[[ Document passage open ]]

A prebiotic is food for those bacteria
that will feed them so that they can grow.
And what's nature's perfect prebiotic?
Fiber.
Fiber. Fiber is not food for you. Fiber is food for your bacteria. But when we took the
fiber out of the food to process it, because fiber basically reduces shelf life, when we
took the fiber out of the food to process it, we are now depriving our bacteria of the food they need to be able
to live in symbiosis with us.
And so those bacteria, the good bacteria are dead, the bad bacteria have taken over, and
the bad bacteria sending all sorts of bad signals, actually suppressing serotonin generation
in the intestine, thereby reducing the antiretroviral transport of serotonin
back up into the nucleus tractus solitarius, and that's called depression.
Also, because you're not feeding those bacteria, the bacteria are basically stripping the mucin
layer right off your intestinal epithelial cells, because they can eat that. And that's then exposing and denuding your intestine and making it, you know, all the
junk that's in your intestine basically can get through called leaky gut, contributing
to inflammation, inflammatory bowel disease, irritable bowel syndrome, and insulin resistance.
All because you didn't feed your gut.
And that's how the whole thing gets tied together here.
That's some very simple, but very, very brilliant advice.
Protect the liver, feed the gut.
But the modern food environments, the ultra-processing of food is overwhelming the liver with sugar and it's starving the
gut through its lack of fiber.

[[ Document passage closed ]]

* _Task list_
1) Translate this sentence from the passage on gut bacteria and fiber into Spanish: "Fiber is food for your bacteria."
2) Decide whether each statement agrees with the passage on gut bacteria and fiber, giving yes or no and quoting the words that settle it: (a) Fiber is described as food for people themselves. (b) Fiber is said to reduce shelf life. (c) The advice offered is to protect the liver and feed the gut.

[[ Data excerpt open ]]

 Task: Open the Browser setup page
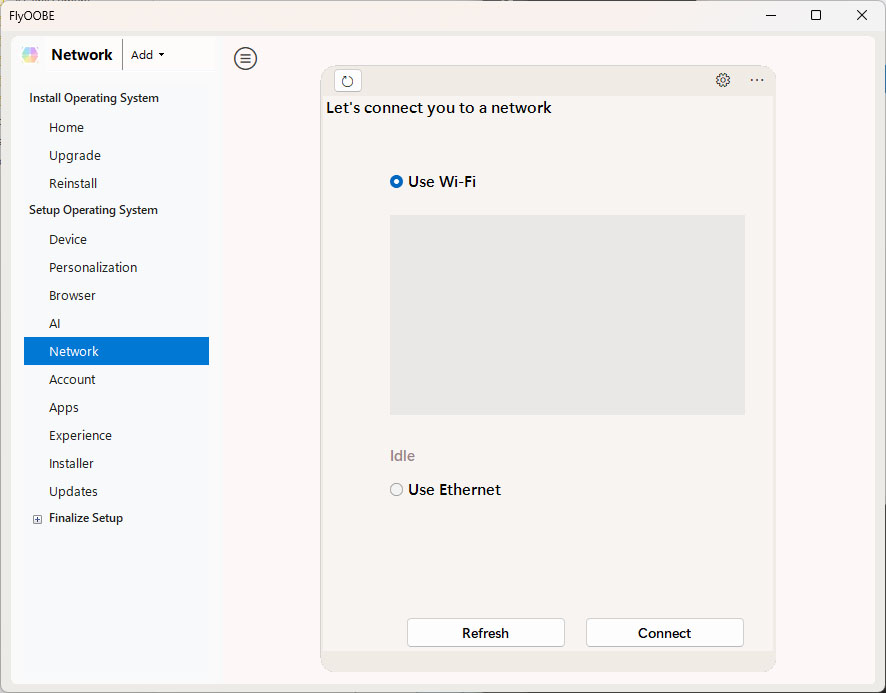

[[ Data excerpt closed ]]

* _Results of the tasks_
1) La fibra es alimento para tus bacterias.

2)
(a) No: "Fiber is not food for you."
(b) Yes: "fiber basically reduces shelf life"
(c) Yes: "Protect the liver, feed the gut."